#### DIRECTIONS
All the lines below need retyping exactly, apart from the images.

#### DATASET EXTRACT
= = =

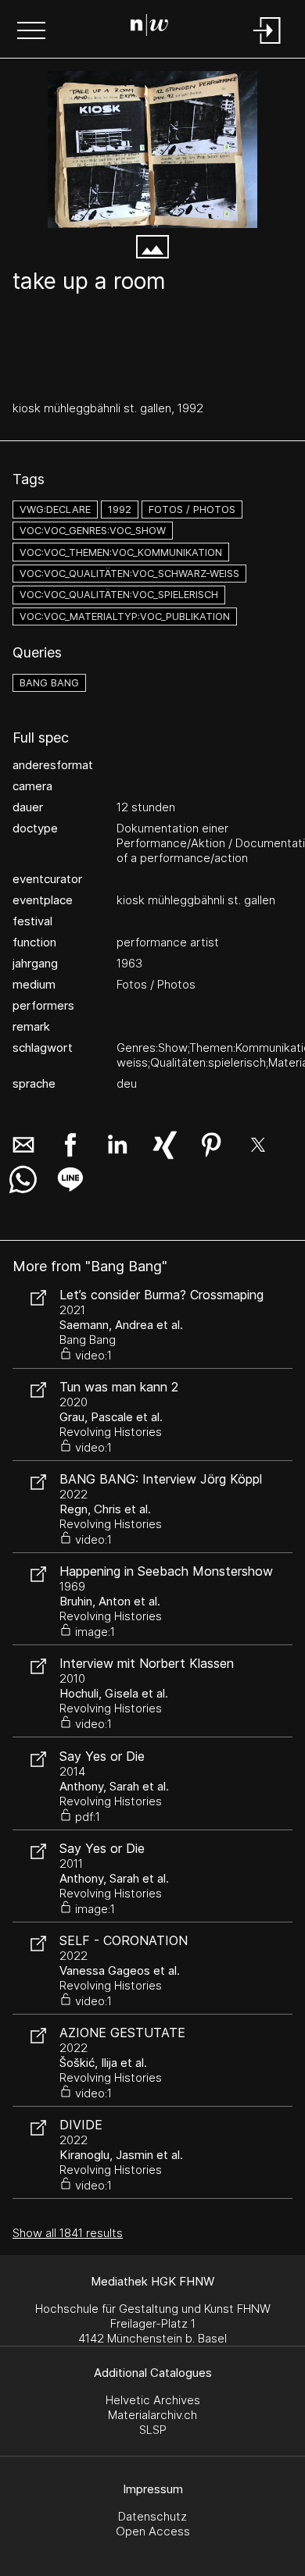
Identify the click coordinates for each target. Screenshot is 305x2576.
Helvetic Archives (153, 2400)
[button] (31, 32)
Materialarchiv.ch (152, 2414)
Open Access (153, 2531)
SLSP (153, 2429)
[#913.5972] (152, 149)
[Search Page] (149, 27)
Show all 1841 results (68, 2232)
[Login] (267, 44)
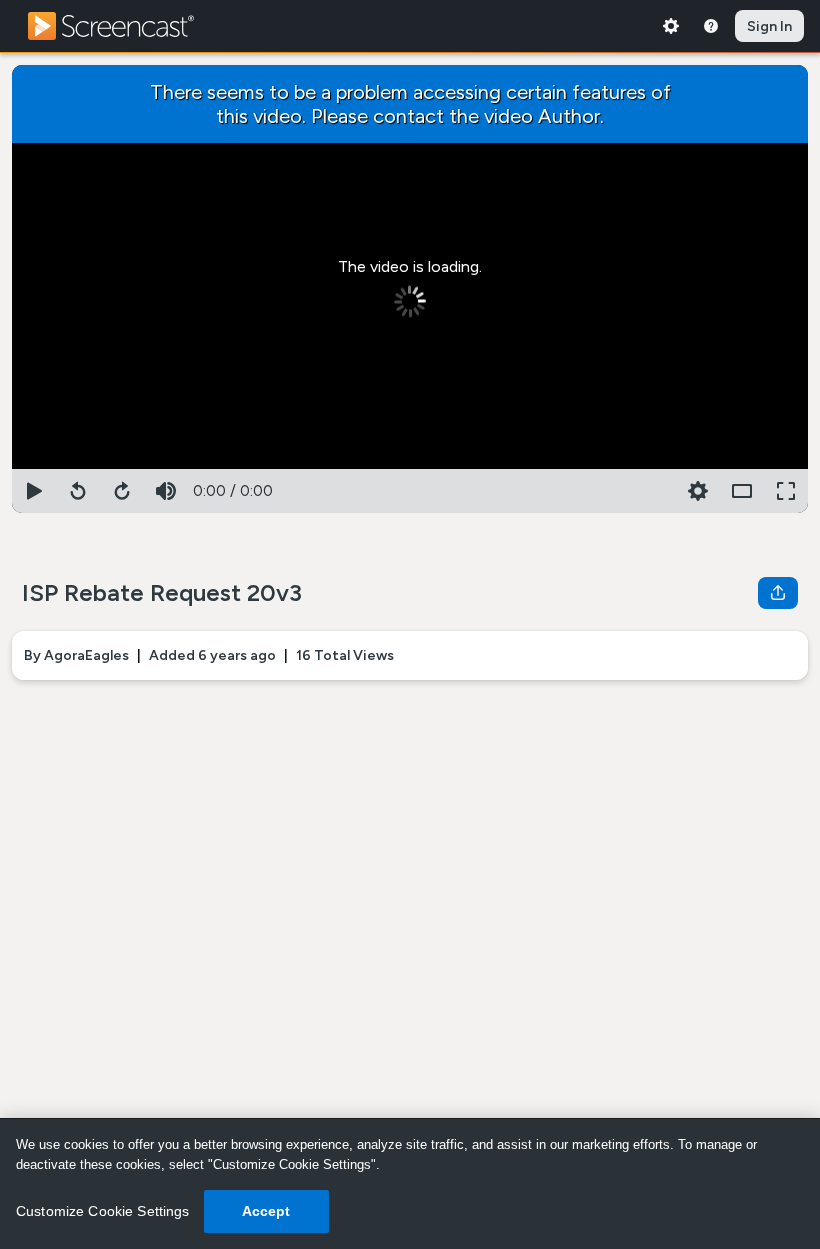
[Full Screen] (786, 491)
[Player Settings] (654, 491)
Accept (266, 1211)
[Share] (778, 593)
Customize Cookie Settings (103, 1211)
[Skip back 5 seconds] (78, 491)
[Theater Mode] (742, 491)
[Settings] (671, 26)
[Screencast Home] (124, 26)
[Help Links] (711, 26)
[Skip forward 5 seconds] (122, 491)
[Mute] (166, 491)
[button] (698, 491)
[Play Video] (34, 491)
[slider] (410, 465)
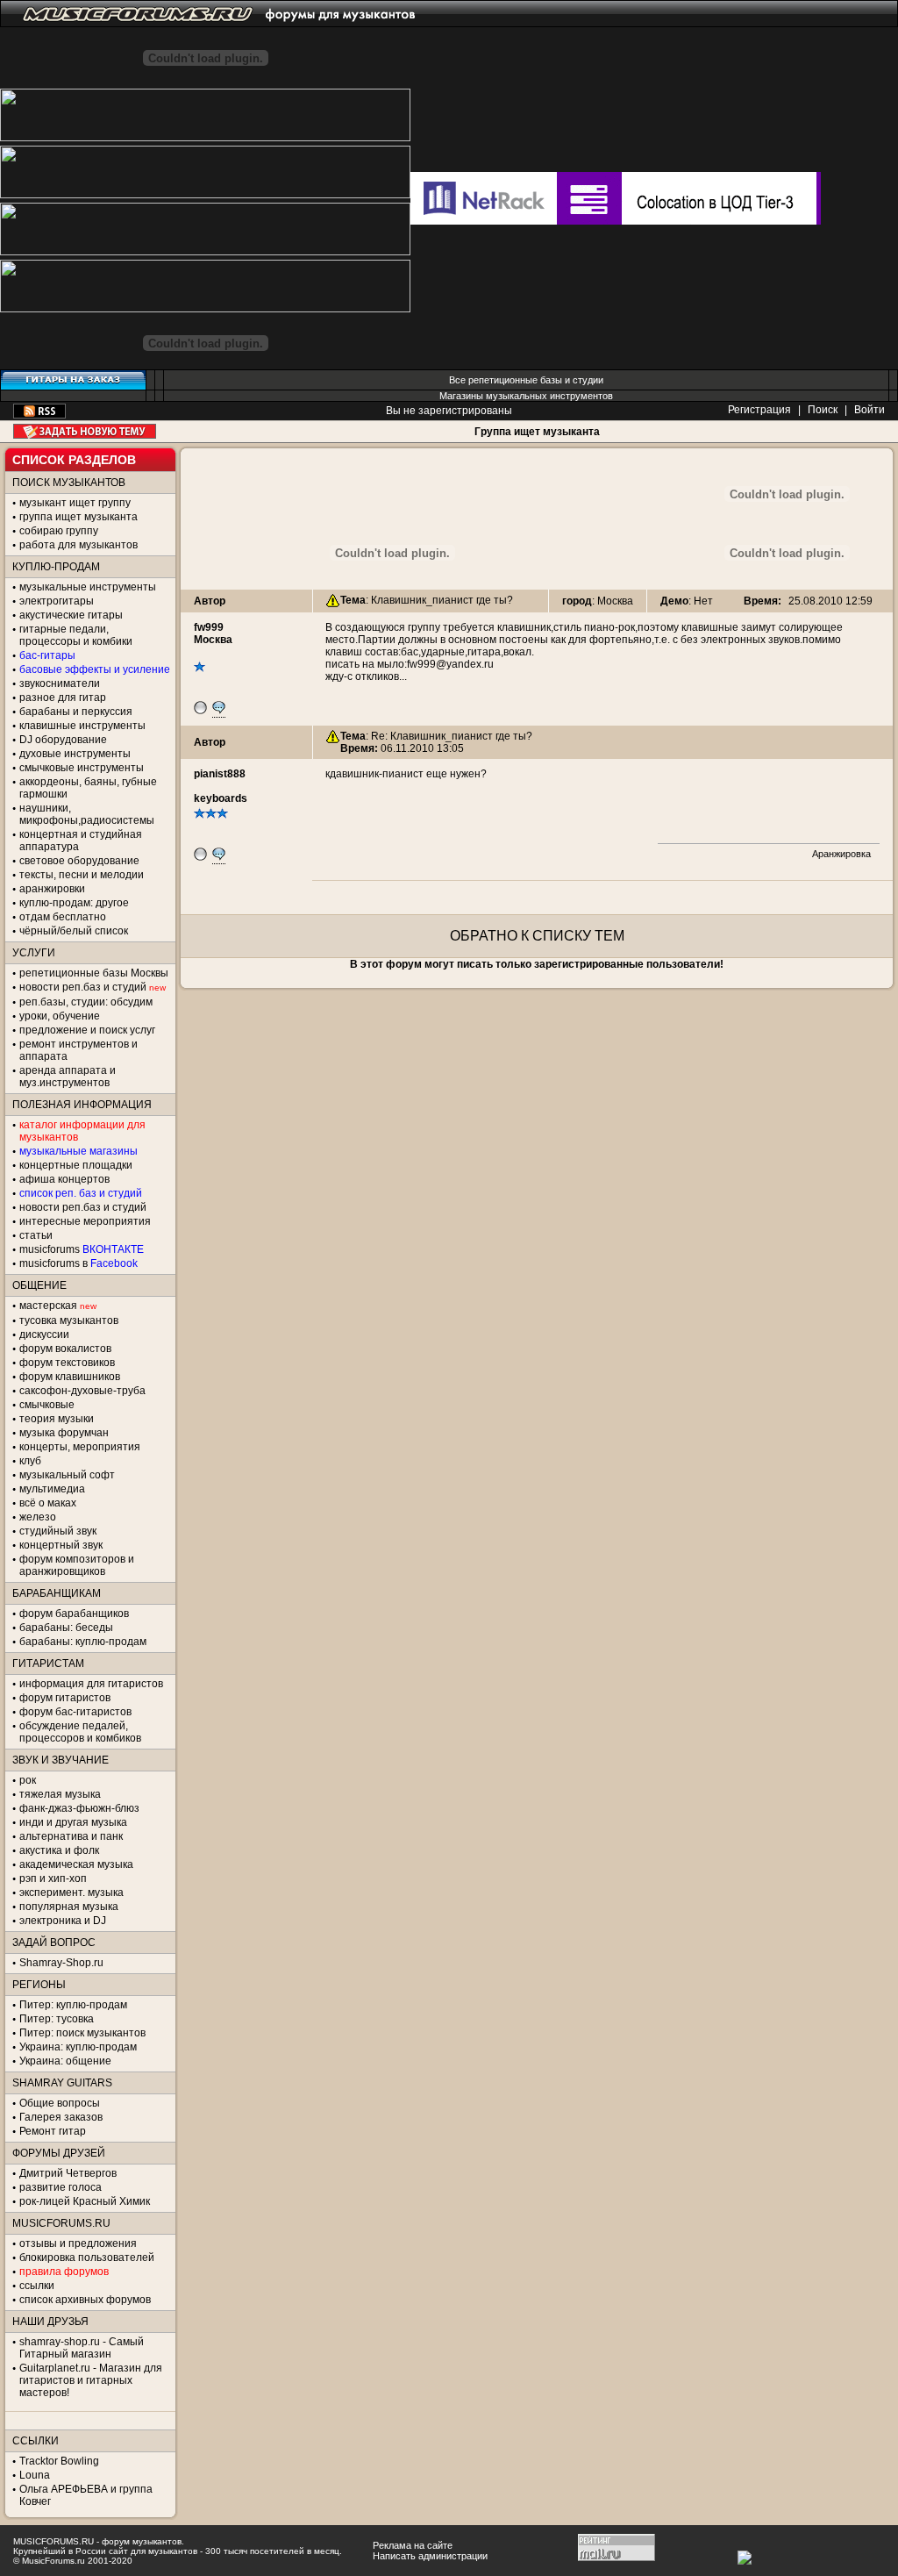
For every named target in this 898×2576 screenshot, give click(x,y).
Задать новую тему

= = =

#### WRITTEN RESPONSE
Identify the click coordinates for each target. Screenshot is 305x2576.
Helvetic Archives (153, 2400)
[button] (31, 32)
Materialarchiv.ch (152, 2414)
Open Access (153, 2531)
SLSP (153, 2429)
[#913.5972] (152, 149)
[Search Page] (149, 27)
Show all 1841 results (68, 2232)
[Login] (267, 44)
[Full Screen] (786, 491)
[Player Settings] (654, 491)
Accept (266, 1211)
[Share] (778, 593)
Customize Cookie Settings (103, 1211)
[Skip back 5 seconds] (78, 491)
[Theater Mode] (742, 491)
[Settings] (671, 26)
[Screencast Home] (124, 26)
[Help Links] (711, 26)
[Skip forward 5 seconds] (122, 491)
[Mute] (166, 491)
[button] (698, 491)
[Play Video] (34, 491)
[slider] (410, 465)
For every named target in this 898×2576 screenshot, give click(x,y).
Задать новую тему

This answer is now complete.